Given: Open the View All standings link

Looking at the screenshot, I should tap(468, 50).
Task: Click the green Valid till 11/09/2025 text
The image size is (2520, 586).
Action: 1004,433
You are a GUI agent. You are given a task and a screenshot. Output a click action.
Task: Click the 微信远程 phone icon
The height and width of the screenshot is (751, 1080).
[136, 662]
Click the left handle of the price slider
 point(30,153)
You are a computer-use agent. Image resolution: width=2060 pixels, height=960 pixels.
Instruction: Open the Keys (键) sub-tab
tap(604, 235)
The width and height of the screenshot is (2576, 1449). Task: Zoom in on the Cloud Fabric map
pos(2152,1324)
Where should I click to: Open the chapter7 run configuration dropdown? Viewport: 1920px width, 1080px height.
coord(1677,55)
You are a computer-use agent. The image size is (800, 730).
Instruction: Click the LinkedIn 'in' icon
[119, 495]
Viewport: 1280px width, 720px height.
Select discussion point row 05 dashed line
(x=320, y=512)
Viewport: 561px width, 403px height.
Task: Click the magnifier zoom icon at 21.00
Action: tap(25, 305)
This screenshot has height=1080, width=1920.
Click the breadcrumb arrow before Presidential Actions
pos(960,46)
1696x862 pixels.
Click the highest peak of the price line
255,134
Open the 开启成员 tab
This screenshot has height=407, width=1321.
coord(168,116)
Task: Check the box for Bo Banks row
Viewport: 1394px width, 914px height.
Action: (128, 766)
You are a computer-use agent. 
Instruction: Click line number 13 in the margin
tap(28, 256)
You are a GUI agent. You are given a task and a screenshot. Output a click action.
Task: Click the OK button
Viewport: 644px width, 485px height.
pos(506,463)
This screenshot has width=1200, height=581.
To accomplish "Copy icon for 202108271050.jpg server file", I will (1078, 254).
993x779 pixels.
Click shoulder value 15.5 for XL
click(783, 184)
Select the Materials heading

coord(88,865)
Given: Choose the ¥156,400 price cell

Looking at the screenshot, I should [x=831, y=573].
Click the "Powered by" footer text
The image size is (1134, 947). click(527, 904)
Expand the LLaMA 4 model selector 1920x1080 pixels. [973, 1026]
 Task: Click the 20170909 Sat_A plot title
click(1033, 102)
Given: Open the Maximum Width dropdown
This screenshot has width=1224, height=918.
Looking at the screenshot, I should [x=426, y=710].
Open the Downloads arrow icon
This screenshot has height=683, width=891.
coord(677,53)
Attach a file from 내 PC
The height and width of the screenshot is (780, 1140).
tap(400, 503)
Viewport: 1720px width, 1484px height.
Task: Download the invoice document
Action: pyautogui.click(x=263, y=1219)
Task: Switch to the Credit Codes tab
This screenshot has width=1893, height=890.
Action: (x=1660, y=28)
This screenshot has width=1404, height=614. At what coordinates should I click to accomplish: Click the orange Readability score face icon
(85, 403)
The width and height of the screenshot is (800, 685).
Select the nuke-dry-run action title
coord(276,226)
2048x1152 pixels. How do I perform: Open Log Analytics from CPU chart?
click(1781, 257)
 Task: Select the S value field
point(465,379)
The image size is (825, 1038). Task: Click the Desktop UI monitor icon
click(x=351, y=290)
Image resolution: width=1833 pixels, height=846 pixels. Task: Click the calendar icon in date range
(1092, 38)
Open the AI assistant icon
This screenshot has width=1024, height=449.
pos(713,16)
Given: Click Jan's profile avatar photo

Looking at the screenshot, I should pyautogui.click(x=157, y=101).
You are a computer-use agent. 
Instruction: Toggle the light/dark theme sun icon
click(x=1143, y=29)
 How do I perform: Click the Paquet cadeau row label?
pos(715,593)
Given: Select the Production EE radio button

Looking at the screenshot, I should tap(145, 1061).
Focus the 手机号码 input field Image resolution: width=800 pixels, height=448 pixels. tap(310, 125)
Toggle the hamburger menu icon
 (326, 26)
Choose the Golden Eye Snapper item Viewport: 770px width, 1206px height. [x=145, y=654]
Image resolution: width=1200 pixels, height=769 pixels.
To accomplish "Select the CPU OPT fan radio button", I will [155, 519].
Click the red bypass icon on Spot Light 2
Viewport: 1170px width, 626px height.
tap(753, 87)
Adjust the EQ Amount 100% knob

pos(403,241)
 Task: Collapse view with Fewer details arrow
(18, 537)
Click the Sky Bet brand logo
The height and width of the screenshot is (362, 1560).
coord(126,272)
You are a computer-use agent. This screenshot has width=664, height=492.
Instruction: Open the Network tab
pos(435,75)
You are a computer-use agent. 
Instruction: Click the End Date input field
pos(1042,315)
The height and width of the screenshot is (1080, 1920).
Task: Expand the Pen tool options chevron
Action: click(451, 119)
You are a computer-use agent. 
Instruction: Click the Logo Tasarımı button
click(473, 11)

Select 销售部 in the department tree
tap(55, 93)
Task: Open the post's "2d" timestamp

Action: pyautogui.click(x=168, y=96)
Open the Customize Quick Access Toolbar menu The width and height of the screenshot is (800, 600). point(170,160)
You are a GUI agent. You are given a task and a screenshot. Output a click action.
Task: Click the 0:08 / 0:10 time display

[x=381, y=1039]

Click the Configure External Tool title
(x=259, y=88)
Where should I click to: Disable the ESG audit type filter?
----
_Directions_
Can you rewrite every row above, replacing "computer-use agent" with "desktop agent" and changing nothing else?

_Exercise response_
Given: Open the View All standings link

Looking at the screenshot, I should tap(468, 50).
Task: Click the green Valid till 11/09/2025 text
The image size is (2520, 586).
Action: 1004,433
You are a GUI agent. You are given a task and a screenshot. Output a click action.
Task: Click the 微信远程 phone icon
The height and width of the screenshot is (751, 1080).
[136, 662]
Click the left handle of the price slider
 point(30,153)
You are a desktop agent. Image resolution: width=2060 pixels, height=960 pixels.
Instruction: Open the Keys (键) sub-tab
tap(604, 235)
The width and height of the screenshot is (2576, 1449). Task: Zoom in on the Cloud Fabric map
pos(2152,1324)
Where should I click to: Open the chapter7 run configuration dropdown? Viewport: 1920px width, 1080px height.
coord(1677,55)
You are a desktop agent. The image size is (800, 730).
Instruction: Click the LinkedIn 'in' icon
[119, 495]
Viewport: 1280px width, 720px height.
Select discussion point row 05 dashed line
(x=320, y=512)
Viewport: 561px width, 403px height.
Task: Click the magnifier zoom icon at 21.00
Action: tap(25, 305)
This screenshot has height=1080, width=1920.
Click the breadcrumb arrow before Presidential Actions
pos(960,46)
1696x862 pixels.
Click the highest peak of the price line
255,134
Open the 开启成员 tab
This screenshot has height=407, width=1321.
coord(168,116)
Task: Check the box for Bo Banks row
Viewport: 1394px width, 914px height.
Action: (128, 766)
You are a desktop agent. 
Instruction: Click line number 13 in the margin
tap(28, 256)
You are a GUI agent. You are given a task and a screenshot. Output a click action.
Task: Click the OK button
Viewport: 644px width, 485px height.
pos(506,463)
This screenshot has width=1200, height=581.
To accomplish "Copy icon for 202108271050.jpg server file", I will (1078, 254).
993x779 pixels.
Click shoulder value 15.5 for XL
click(783, 184)
Select the Materials heading

coord(88,865)
Given: Choose the ¥156,400 price cell

Looking at the screenshot, I should [x=831, y=573].
Click the "Powered by" footer text
The image size is (1134, 947). click(527, 904)
Expand the LLaMA 4 model selector 1920x1080 pixels. [973, 1026]
 Task: Click the 20170909 Sat_A plot title
click(1033, 102)
Given: Open the Maximum Width dropdown
This screenshot has width=1224, height=918.
Looking at the screenshot, I should [x=426, y=710].
Open the Downloads arrow icon
This screenshot has height=683, width=891.
coord(677,53)
Attach a file from 내 PC
The height and width of the screenshot is (780, 1140).
tap(400, 503)
Viewport: 1720px width, 1484px height.
Task: Download the invoice document
Action: pyautogui.click(x=263, y=1219)
Task: Switch to the Credit Codes tab
This screenshot has width=1893, height=890.
Action: (x=1660, y=28)
This screenshot has width=1404, height=614. At what coordinates should I click to accomplish: Click the orange Readability score face icon
(85, 403)
The width and height of the screenshot is (800, 685).
Select the nuke-dry-run action title
coord(276,226)
2048x1152 pixels. How do I perform: Open Log Analytics from CPU chart?
click(1781, 257)
 Task: Select the S value field
point(465,379)
The image size is (825, 1038). Task: Click the Desktop UI monitor icon
click(x=351, y=290)
Image resolution: width=1833 pixels, height=846 pixels. Task: Click the calendar icon in date range
(1092, 38)
Open the AI assistant icon
This screenshot has width=1024, height=449.
pos(713,16)
Given: Click Jan's profile avatar photo

Looking at the screenshot, I should pyautogui.click(x=157, y=101).
You are a desktop agent. 
Instruction: Toggle the light/dark theme sun icon
click(x=1143, y=29)
 How do I perform: Click the Paquet cadeau row label?
pos(715,593)
Given: Select the Production EE radio button

Looking at the screenshot, I should tap(145, 1061).
Focus the 手机号码 input field Image resolution: width=800 pixels, height=448 pixels. tap(310, 125)
Toggle the hamburger menu icon
 (326, 26)
Choose the Golden Eye Snapper item Viewport: 770px width, 1206px height. [x=145, y=654]
Image resolution: width=1200 pixels, height=769 pixels.
To accomplish "Select the CPU OPT fan radio button", I will [155, 519].
Click the red bypass icon on Spot Light 2
Viewport: 1170px width, 626px height.
tap(753, 87)
Adjust the EQ Amount 100% knob

pos(403,241)
 Task: Collapse view with Fewer details arrow
(18, 537)
Click the Sky Bet brand logo
The height and width of the screenshot is (362, 1560).
coord(126,272)
You are a desktop agent. This screenshot has width=664, height=492.
Instruction: Open the Network tab
pos(435,75)
You are a desktop agent. 
Instruction: Click the End Date input field
pos(1042,315)
The height and width of the screenshot is (1080, 1920).
Task: Expand the Pen tool options chevron
Action: click(451, 119)
You are a desktop agent. 
Instruction: Click the Logo Tasarımı button
click(473, 11)

Select 销售部 in the department tree
tap(55, 93)
Task: Open the post's "2d" timestamp

Action: pyautogui.click(x=168, y=96)
Open the Customize Quick Access Toolbar menu The width and height of the screenshot is (800, 600). point(170,160)
You are a GUI agent. You are given a task and a screenshot. Output a click action.
Task: Click the 0:08 / 0:10 time display

[x=381, y=1039]

Click the Configure External Tool title
(x=259, y=88)
Where should I click to: Disable the ESG audit type filter?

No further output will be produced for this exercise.